Take, for example, the firefly, a tiny beetle with yellow-striped wings that is flat-out ugly until it lights up. And then it will take your breath away with a beauty that lingers and a smell that won't wash off your hands.

They're called lightning bugs in the South, where I chased them every summer of my childhood, and still do, every chance I get.

I once read about a research team at Tufts University that announced a finding in bioluminescence, the process by which fireflies light up their little bellies like lanterns in the dark to attract mates and charm the socks off humans.

The discovery was not that the bugs light up (we already knew that) but rather, how they seem to control it, turning it off and on like a tiny electric switch. What the researchers found was the role that is played by nitric oxide, a gas that acts as a messenger in carrying out certain tasks.

In humans, for instance, it helps control blood flow to, well, various parts of the body. And in fireflies, it apparently allows oxygen to be used as fuel for tiny flashes of light.

In other words, it's magic -- both in beetles and humans. But it's not always about sex.

I can't speak for lightning bugs, but I can tell you from personal experience, humans light up for lots of reasons.

I don't think it was sex that lit my grandparents up. Not that they didn't like sex. They had 12 children, so they must have liked something. In their latter years, they slept in separate rooms because one snored like a sailor and the other kicked like a mule. But she was forever lit up by his corny jokes, just as he was lit up by the sound of her laughter.

They also slow danced in the kitchen, and kissed a lot for old people with false teeth, which very possibly fanned the flames.

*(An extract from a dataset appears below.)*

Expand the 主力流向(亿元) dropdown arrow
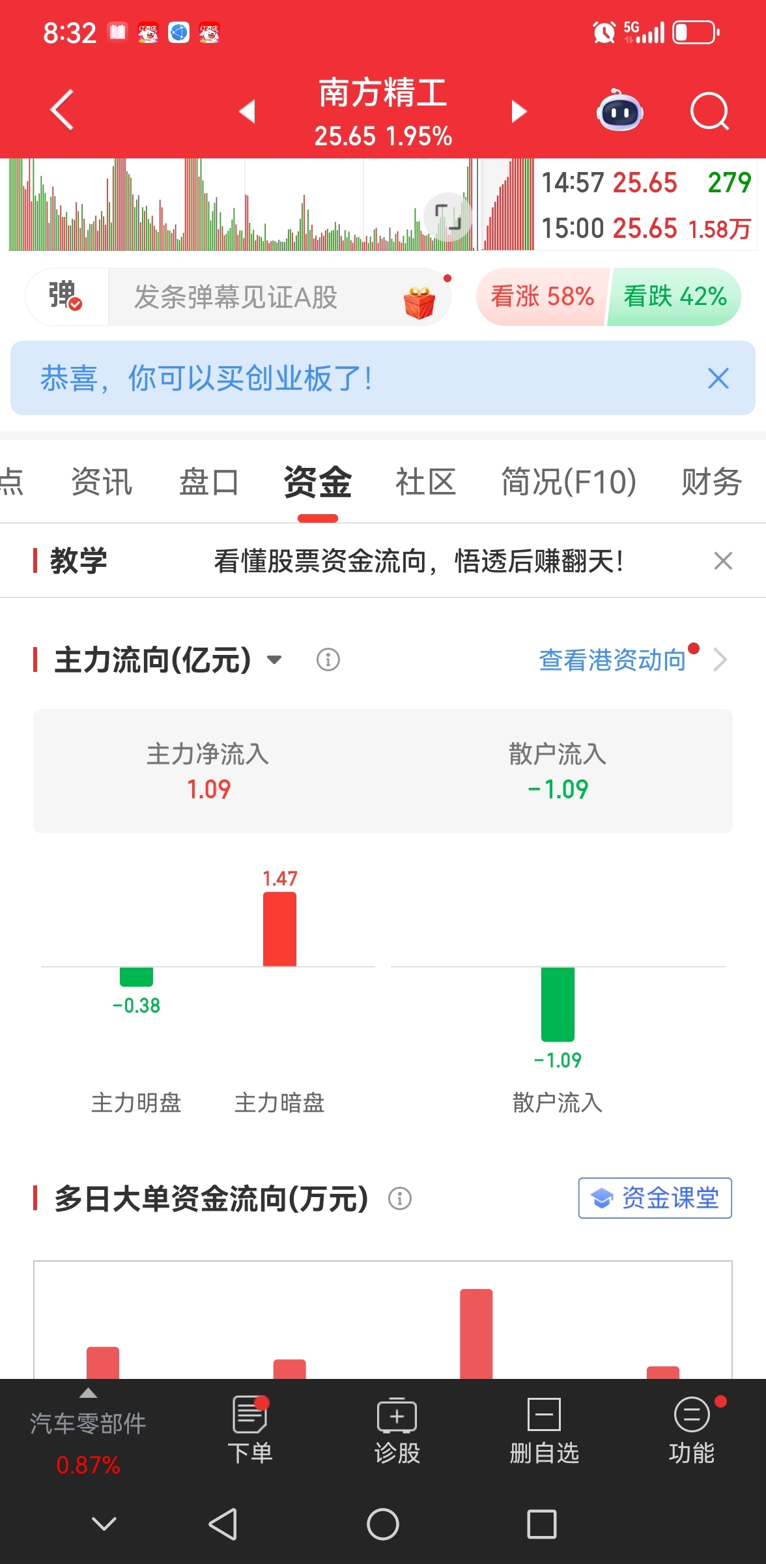Viewport: 766px width, 1564px height. 274,659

My children, when they were babies, lit up every time they looked at me. Whether it was about me or the food supply I represented, I don't know. But they lit up, time and again, and it lit me up, too.

My old dog, Tuffy, who was not the brightest bulb on four legs, would turn absolutely incandescent at the mention of one word: Walk.

I know people -- so do you -- who light up for the pure joy of discovery, whether it's an answer to a clue in a crossword puzzle, or an odd sock that was missing from the dryer or the ring you inherited from your mother-in-law and accidentally dropped down the sink.

I bet the researchers at Tufts lit up like a pack of Chihuahuas at a Christmas party when they looked into the belly of a lightning bug and figured out what makes it flash.

I hope so. That is how life should be, like a forest full of fireflies on a sultry summer night, all lit up and sparkling and ready for love.

Why do bioluminescent beetles glow in the dark? Joy? Delight? Discovery? Sex? All of the above? Who knows? Maybe it's because they know we're watching and they just love to light us up.